◆ Data for processing:

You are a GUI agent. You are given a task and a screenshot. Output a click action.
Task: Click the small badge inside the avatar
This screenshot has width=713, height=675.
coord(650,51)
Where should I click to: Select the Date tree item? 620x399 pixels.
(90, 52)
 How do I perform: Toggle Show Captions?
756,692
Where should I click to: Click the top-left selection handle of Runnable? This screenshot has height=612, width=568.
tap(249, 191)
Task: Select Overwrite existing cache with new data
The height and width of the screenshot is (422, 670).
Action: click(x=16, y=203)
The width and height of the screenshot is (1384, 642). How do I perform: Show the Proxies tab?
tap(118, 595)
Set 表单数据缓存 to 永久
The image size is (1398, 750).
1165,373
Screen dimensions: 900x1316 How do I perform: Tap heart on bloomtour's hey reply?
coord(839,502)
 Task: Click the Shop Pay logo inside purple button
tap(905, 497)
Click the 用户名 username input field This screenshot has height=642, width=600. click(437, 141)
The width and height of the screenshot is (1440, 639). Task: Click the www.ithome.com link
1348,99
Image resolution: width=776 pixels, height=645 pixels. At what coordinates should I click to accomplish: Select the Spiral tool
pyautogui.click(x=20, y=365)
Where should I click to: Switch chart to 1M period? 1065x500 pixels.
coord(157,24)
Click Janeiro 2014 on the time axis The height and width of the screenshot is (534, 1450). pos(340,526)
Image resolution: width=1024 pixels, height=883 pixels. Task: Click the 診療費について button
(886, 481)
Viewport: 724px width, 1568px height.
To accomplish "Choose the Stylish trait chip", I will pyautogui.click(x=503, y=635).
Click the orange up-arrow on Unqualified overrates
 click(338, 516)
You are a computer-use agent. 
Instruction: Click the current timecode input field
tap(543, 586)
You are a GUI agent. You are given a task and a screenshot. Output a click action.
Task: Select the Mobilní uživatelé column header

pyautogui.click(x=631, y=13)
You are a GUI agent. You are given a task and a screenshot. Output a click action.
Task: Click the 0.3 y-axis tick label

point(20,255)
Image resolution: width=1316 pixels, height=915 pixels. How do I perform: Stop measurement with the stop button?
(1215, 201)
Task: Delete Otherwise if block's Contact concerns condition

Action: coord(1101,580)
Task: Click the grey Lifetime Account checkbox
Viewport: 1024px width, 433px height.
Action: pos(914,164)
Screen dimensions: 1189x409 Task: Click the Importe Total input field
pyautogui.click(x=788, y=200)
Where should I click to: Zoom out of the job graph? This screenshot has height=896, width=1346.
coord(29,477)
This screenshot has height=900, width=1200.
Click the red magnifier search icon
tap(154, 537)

◆ Exercise brief:
Each line of the data is to be retyped exactly.

◆ Expected answer:
You are a GUI agent. You are given a task and a screenshot. Output a click action.
Task: Click the small badge inside the avatar
This screenshot has width=713, height=675.
coord(650,51)
Where should I click to: Select the Date tree item? 620x399 pixels.
(90, 52)
 How do I perform: Toggle Show Captions?
756,692
Where should I click to: Click the top-left selection handle of Runnable? This screenshot has height=612, width=568.
tap(249, 191)
Task: Select Overwrite existing cache with new data
The height and width of the screenshot is (422, 670).
Action: click(x=16, y=203)
The width and height of the screenshot is (1384, 642). How do I perform: Show the Proxies tab?
tap(118, 595)
Set 表单数据缓存 to 永久
The image size is (1398, 750).
1165,373
Screen dimensions: 900x1316 How do I perform: Tap heart on bloomtour's hey reply?
coord(839,502)
 Task: Click the Shop Pay logo inside purple button
tap(905, 497)
Click the 用户名 username input field This screenshot has height=642, width=600. click(437, 141)
The width and height of the screenshot is (1440, 639). Task: Click the www.ithome.com link
1348,99
Image resolution: width=776 pixels, height=645 pixels. At what coordinates should I click to accomplish: Select the Spiral tool
pyautogui.click(x=20, y=365)
Where should I click to: Switch chart to 1M period? 1065x500 pixels.
coord(157,24)
Click Janeiro 2014 on the time axis The height and width of the screenshot is (534, 1450). pos(340,526)
Image resolution: width=1024 pixels, height=883 pixels. Task: Click the 診療費について button
(886, 481)
Viewport: 724px width, 1568px height.
To accomplish "Choose the Stylish trait chip", I will pyautogui.click(x=503, y=635).
Click the orange up-arrow on Unqualified overrates
 click(338, 516)
You are a computer-use agent. 
Instruction: Click the current timecode input field
tap(543, 586)
You are a GUI agent. You are given a task and a screenshot. Output a click action.
Task: Select the Mobilní uživatelé column header

pyautogui.click(x=631, y=13)
You are a GUI agent. You are given a task and a screenshot. Output a click action.
Task: Click the 0.3 y-axis tick label

point(20,255)
Image resolution: width=1316 pixels, height=915 pixels. How do I perform: Stop measurement with the stop button?
(1215, 201)
Task: Delete Otherwise if block's Contact concerns condition

Action: coord(1101,580)
Task: Click the grey Lifetime Account checkbox
Viewport: 1024px width, 433px height.
Action: pos(914,164)
Screen dimensions: 1189x409 Task: Click the Importe Total input field
pyautogui.click(x=788, y=200)
Where should I click to: Zoom out of the job graph? This screenshot has height=896, width=1346.
coord(29,477)
This screenshot has height=900, width=1200.
Click the red magnifier search icon
tap(154, 537)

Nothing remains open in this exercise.